Наташу, сильно подросшую за годы войны и лежащую теперь там, внизу, за стеклом, с неестественно вывернутой, залитой кровью шеей, Вера увидела почти сразу.
Она кричала всё сильнее, рвалась внутрь, пыталась разбить стекло, которое никак не разбивалось. Её хватали, пытались успокоить, она вырывалась и опять падала, приникала к окну, билась в истерике на боку развороченного автобуса.
Обрывки чьих-то слов доносились до неё издалека сквозь сдавивший голову тёмный туман.
…это мина, ебёныть, на мине подорвался…
…Боря, где ты, Боренька, Боря!..
… проклятые фрицы оставили…
…не ходи, там, небось, тоже заминировано!..
…отвечай мне, Боря!.. Одна фраза отчего-то запомнилась Вере особо. Высокий мужской голос растерянно повторял:
– Как же так, мы же здесь вчера проезжали, и всё было нормально…
И через паузу опять:
– Как же так, мы тут только вчера ехали…
И снова:
– Как же так?..
В начале августа зарядили долгожданные дожди. По улицам неслись мутные бесконечные пузырящиеся потоки. Было похоже, что природа наконец-то решила ополоснуть, отмыть всю накопившуюся за тяжёлые военные годы грязь.
Надя смотрела в окно, вспоминала ливень, шедший в Дарьино в сорок первом, когда мужчины уходили на фронт. Тогда, наоборот, казалось, что стихия оплакивала уезжавших, будто знала, что люди прощаются навсегда.
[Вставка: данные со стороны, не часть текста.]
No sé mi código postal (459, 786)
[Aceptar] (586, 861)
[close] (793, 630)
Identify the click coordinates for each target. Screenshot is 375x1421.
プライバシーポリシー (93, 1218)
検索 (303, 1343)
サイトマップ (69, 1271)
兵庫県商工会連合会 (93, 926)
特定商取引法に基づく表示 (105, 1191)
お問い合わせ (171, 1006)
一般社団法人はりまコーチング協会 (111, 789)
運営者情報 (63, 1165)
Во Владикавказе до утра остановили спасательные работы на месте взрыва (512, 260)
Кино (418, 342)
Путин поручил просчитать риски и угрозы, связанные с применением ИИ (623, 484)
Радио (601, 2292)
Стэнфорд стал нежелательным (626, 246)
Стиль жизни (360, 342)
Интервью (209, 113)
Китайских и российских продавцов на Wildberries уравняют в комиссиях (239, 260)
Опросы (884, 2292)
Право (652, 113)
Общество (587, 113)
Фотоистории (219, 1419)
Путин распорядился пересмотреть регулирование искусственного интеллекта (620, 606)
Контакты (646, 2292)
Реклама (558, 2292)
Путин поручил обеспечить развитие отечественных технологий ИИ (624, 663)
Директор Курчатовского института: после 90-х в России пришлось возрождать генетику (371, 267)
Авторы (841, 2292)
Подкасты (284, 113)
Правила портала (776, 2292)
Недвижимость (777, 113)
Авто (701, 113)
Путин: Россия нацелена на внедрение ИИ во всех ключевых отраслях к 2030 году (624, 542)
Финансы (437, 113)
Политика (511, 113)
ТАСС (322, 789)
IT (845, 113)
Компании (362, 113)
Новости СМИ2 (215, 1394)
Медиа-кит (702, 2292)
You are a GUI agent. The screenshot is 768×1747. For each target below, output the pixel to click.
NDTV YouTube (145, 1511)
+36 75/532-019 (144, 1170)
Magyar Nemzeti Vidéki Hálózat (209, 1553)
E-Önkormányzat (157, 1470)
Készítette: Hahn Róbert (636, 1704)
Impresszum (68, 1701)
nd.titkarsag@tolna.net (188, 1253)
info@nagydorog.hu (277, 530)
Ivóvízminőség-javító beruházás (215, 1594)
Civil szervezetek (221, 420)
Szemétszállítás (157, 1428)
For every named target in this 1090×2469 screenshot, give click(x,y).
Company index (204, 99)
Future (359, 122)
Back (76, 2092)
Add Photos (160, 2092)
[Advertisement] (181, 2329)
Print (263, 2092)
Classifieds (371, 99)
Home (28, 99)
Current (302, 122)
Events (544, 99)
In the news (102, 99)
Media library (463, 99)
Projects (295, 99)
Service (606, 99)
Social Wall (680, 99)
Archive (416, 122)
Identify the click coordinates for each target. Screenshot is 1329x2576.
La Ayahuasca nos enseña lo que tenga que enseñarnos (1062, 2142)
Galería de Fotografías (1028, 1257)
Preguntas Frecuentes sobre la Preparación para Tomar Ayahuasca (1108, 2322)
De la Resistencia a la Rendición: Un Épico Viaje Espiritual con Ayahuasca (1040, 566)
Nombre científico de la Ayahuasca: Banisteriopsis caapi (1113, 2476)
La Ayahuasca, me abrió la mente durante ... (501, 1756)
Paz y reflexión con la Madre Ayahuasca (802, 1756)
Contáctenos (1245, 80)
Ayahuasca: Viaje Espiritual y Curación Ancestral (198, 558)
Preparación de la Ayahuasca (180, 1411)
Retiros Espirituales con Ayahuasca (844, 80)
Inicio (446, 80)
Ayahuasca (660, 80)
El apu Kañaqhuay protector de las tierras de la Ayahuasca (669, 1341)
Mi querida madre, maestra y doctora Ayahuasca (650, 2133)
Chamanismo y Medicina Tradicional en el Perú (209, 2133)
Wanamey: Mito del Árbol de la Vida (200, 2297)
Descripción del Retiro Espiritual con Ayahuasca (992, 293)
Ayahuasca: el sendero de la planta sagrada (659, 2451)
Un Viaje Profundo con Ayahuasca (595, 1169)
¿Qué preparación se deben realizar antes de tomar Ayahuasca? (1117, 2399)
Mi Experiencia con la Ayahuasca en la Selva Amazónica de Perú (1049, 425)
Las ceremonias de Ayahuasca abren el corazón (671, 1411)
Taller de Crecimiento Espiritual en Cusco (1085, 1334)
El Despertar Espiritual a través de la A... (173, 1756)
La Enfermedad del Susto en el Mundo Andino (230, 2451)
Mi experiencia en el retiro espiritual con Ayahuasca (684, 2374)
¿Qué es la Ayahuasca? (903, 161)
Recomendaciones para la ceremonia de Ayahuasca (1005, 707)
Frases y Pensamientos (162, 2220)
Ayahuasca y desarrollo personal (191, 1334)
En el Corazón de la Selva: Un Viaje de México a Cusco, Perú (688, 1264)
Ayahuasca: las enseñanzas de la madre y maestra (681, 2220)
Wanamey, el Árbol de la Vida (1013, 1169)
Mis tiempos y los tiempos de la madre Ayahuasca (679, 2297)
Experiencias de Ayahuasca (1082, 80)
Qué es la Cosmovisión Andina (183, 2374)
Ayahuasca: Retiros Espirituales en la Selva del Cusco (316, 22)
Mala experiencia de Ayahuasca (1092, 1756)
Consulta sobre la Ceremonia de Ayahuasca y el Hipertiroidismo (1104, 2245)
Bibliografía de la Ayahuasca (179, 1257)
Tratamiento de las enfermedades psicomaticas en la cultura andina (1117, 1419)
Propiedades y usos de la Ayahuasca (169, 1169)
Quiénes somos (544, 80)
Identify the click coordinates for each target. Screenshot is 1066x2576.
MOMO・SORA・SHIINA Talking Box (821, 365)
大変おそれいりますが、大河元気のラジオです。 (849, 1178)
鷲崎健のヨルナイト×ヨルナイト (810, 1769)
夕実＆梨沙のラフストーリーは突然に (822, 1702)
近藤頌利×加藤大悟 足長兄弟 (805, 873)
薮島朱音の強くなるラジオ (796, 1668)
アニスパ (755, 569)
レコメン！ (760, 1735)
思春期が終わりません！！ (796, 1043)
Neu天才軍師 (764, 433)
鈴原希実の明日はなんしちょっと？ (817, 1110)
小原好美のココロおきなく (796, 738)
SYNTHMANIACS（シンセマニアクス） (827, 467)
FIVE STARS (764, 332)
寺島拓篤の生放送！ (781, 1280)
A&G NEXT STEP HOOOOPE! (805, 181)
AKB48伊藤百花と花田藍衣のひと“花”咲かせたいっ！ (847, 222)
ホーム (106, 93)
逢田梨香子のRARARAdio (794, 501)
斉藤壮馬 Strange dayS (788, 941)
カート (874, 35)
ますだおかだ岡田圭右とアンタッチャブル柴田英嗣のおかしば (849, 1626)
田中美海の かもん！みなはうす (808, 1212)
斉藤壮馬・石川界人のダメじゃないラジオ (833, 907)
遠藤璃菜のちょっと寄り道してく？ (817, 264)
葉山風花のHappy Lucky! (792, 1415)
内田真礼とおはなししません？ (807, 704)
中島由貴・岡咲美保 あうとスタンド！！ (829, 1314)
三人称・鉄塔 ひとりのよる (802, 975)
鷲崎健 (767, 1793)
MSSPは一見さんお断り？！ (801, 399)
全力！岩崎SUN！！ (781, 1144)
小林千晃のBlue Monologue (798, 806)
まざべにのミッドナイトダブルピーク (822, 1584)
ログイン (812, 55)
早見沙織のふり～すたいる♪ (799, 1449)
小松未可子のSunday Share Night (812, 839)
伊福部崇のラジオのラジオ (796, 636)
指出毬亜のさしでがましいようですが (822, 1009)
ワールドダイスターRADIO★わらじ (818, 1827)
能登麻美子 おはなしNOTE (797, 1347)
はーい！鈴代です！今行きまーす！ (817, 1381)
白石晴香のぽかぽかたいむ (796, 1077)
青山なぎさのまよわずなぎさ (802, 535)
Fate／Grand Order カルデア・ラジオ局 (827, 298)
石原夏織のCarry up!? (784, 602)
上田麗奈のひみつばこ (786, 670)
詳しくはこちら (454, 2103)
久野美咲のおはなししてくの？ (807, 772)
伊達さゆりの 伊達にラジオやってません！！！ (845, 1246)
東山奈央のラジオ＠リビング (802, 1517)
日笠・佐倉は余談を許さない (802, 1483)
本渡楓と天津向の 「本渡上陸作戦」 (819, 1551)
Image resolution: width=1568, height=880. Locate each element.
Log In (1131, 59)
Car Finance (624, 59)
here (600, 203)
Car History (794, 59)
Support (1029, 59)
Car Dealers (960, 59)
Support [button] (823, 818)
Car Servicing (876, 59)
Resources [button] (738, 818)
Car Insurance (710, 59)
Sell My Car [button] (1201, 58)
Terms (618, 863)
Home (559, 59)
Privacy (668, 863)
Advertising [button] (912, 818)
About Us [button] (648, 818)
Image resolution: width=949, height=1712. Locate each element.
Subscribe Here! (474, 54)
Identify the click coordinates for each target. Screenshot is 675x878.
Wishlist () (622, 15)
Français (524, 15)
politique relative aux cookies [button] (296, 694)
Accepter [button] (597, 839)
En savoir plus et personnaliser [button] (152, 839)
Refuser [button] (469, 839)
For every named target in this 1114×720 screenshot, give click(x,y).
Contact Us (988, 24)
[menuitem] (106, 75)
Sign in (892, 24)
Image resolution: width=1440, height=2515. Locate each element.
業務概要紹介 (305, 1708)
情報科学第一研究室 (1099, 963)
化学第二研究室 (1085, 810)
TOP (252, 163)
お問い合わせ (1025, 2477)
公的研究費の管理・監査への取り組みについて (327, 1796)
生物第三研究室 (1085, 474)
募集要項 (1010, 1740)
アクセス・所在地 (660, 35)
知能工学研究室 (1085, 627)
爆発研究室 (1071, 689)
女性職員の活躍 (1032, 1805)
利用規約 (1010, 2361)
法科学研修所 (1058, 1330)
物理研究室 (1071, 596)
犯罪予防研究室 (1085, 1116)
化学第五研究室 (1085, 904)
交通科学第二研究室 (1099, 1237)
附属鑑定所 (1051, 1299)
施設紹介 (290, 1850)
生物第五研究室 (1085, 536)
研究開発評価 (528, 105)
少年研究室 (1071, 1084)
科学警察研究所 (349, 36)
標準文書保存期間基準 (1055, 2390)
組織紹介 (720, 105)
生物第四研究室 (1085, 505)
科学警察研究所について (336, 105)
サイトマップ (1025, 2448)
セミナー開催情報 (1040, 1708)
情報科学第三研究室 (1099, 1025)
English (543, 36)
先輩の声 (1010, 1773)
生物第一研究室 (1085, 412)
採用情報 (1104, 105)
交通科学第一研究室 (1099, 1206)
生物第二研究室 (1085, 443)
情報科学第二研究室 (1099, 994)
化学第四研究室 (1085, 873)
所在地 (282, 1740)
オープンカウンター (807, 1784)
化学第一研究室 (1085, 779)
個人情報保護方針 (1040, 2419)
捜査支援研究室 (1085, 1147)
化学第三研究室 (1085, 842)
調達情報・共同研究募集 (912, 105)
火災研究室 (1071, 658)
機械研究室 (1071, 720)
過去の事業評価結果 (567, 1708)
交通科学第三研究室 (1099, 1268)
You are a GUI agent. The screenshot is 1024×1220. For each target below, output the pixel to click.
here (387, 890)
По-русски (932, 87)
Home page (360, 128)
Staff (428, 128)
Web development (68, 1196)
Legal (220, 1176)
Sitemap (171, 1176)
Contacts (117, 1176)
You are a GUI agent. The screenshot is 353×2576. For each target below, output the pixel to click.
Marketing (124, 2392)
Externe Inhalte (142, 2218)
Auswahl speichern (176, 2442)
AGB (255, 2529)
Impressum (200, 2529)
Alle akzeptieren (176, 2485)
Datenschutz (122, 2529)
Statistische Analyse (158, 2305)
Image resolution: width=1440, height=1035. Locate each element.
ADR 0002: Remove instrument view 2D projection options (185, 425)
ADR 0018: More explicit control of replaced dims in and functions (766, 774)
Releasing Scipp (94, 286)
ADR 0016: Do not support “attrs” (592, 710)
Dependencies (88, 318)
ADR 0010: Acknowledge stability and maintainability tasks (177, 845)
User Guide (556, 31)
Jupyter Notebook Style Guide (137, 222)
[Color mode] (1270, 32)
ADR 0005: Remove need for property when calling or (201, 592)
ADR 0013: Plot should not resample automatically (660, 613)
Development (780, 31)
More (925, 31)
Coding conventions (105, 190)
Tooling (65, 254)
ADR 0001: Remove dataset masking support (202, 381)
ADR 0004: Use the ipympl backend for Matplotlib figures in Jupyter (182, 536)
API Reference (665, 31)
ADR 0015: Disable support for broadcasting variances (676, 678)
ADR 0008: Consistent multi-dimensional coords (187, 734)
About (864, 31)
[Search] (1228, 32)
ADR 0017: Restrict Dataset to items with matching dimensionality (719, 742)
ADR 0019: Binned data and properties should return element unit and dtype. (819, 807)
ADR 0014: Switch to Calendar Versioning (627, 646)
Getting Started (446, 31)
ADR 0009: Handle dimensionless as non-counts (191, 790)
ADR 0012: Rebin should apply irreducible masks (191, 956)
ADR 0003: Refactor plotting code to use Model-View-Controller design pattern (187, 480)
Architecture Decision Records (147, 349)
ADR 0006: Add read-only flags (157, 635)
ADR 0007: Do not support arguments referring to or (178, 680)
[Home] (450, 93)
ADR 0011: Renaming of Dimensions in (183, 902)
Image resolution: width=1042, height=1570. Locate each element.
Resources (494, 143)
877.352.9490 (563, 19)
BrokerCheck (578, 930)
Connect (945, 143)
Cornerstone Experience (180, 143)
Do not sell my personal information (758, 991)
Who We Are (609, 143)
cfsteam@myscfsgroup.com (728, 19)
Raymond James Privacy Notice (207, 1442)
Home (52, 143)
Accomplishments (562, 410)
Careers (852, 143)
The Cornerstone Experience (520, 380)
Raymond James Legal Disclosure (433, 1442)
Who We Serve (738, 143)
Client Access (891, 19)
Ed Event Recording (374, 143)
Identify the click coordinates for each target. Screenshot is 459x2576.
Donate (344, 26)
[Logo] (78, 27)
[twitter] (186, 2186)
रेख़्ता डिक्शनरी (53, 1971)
В том ливне бесследно растворились и Коля, и Миша, и сотни, тысячи, десятки, сотни тысяч других.
Вечером Алёша лежал в кровати, Надя, как обычно, перед тем как он заснет, сидела рядом.
Алёша всё не хотел расстаться с книжкой, он учился читать, жадно, с наслаждением переводил буквенные сочетания в разные интересные звуки.
– Мам, ещё чуть-чуть… – канючил он.
Надя улыбнулась.
– Ну, хорошо, давай.
Алёша радостно перевернул страницу, уткнулся в текст, с трудом стал складывать в буквы. Слова, однако, из этих букв никак не возникали, всё время получалось что-то совсем незнакомое.
– К-р-о-ш-к-а-с-ы-н… – мучался он. – Что это, мам? Кы-ры-ош-кы-а-сы-ын?
Надя не выдержала, расхохоталась.
– Так это же ты – крошка сын! Это про тебя. «Крошка сын к отцу пришёл, и спросила кроха, что такое хорошо и что такое плохо».
– И что такое х-хорошо? – заинтересовался Алёша.
Последствия контузии почти уже не сказывались на его речи, только иногда вдруг чуть-чуть застревало какое-то словечко.
Надя решительно закрыла книжку.
– Хорошо – это когда ты ложишься спать вовремя. Всё, сынок, завтра поговорим. Спокойной ночи! Ложись на бочок! Давай я тебя укрою! Спи!
Она поцеловала ребёнка, укрыла его как следует, заботливо подоткнула лоскутное одеяльце. Потом зажгла настольную лампу, погасила общий свет, уселась за стол.